Back in the day I used to love illiquid stocks... One stock I would trade was listed (NYSE) and only did about 50 or 60k per day... The specialist was the epitome of "prick" -- and despite it being a pretty easy stock to trade, the hardest part was fighting the little fucker for market orders coming in...I'd buy/sell limit (I knew if I used a market order he would do the 'ol GE hat trick) and the little shit would penny me and I'd be lucky to get 1/4 of the market order coming in... One thing I would try to do is use Island to try and step in front of him, but for some reason, whoever else was trading these illiquid stocks would rather pay a higher spread at the NYSE for a slower execution, which, of course, seems ABSOLUTELY moronic to me (and presumably you too). So the question I have is --- WHY were my Island limits traded through? I mean, not a single one executed in many attempts. I'd assume that any retail customer with schwab, fidelity, etrade, ameritrade, datek etc. should be preferentially routed to ISLD, and I'd be confident that in an illiquid stock that only does maybe 50k/day, much of that volume would have to be retail (of course maybe I'm totally off here and that is why ISLD never gets hit). Maybe INCA would be better, but I dunno... Anyone else try to set up their own market making operation to yank the volume off the floor?? Seems that in addition to making a bit of cash, you'd be doing the world a favor by taking more volume away from the NYSE floor.

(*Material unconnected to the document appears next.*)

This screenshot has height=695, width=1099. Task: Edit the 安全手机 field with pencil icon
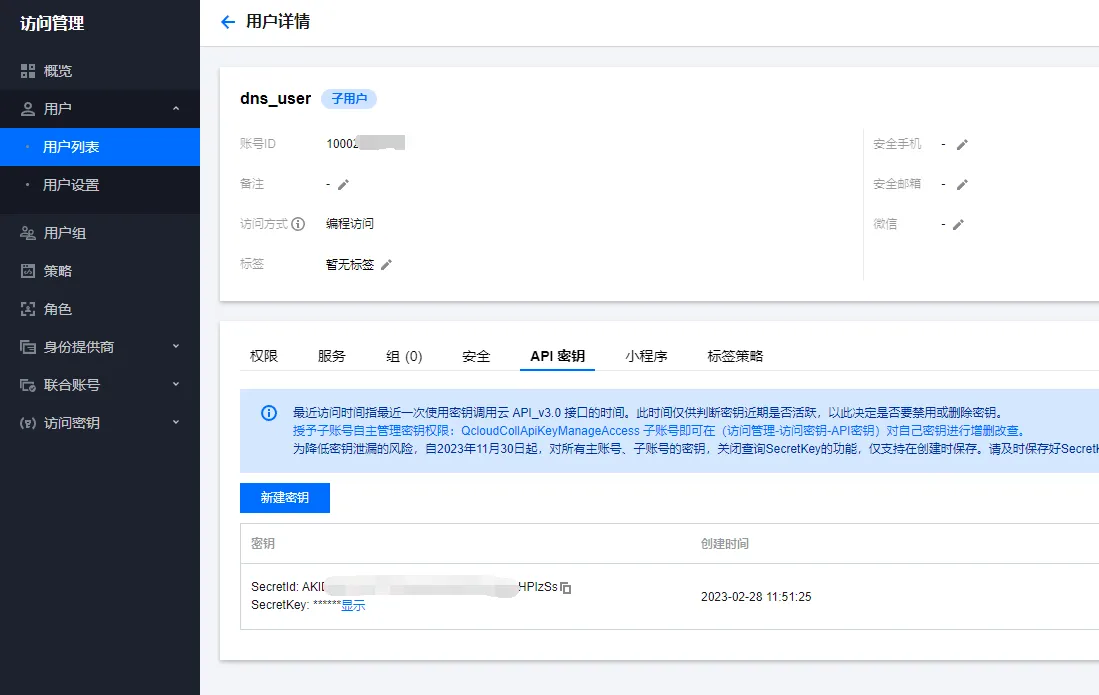coord(962,144)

What was the size you were posting vs. the size the specialist was printing? Could be your size was small? If not then because the stock was so thin that noboby really looked at it. Because if that were the case in a heavier stock, you would get picked off if you had a better price then NY. Remember, If you get filled very quickly on an ECN then most likely you just got picked off because the market is moving against you and somebody can arb it. Jeff--
>> WHY were my Island limits traded through? I mean, not a single one executed in many attempts. I'd assume that any retail customer with schwab, fidelity, etrade, ameritrade, datek etc. should be preferentially routed to ISLD, and I'd be confident that in an illiquid stock that only does maybe 50k/day, much of that volume would have to be retail (of course maybe I'm totally off here and that is why ISLD never gets hit). The answer is that most retail brokers route to NYSE as the default destination, even if there seems to be a better price away. I say "seems to be" because there is about a 40% chance that an NYSE order will get a price better than what is being displayed in their quote (depending on the stock, order size, etc.). So it's a judgement call on the part of the brokerage firm. They think of it in the same way that, "Nobody ever got fired for buying IBM" -- "Nobody ever got fired for routing to the NYSE." But I think that with the SEC pushing Rule 11Ac1-5 statistics that this behavior may change soon.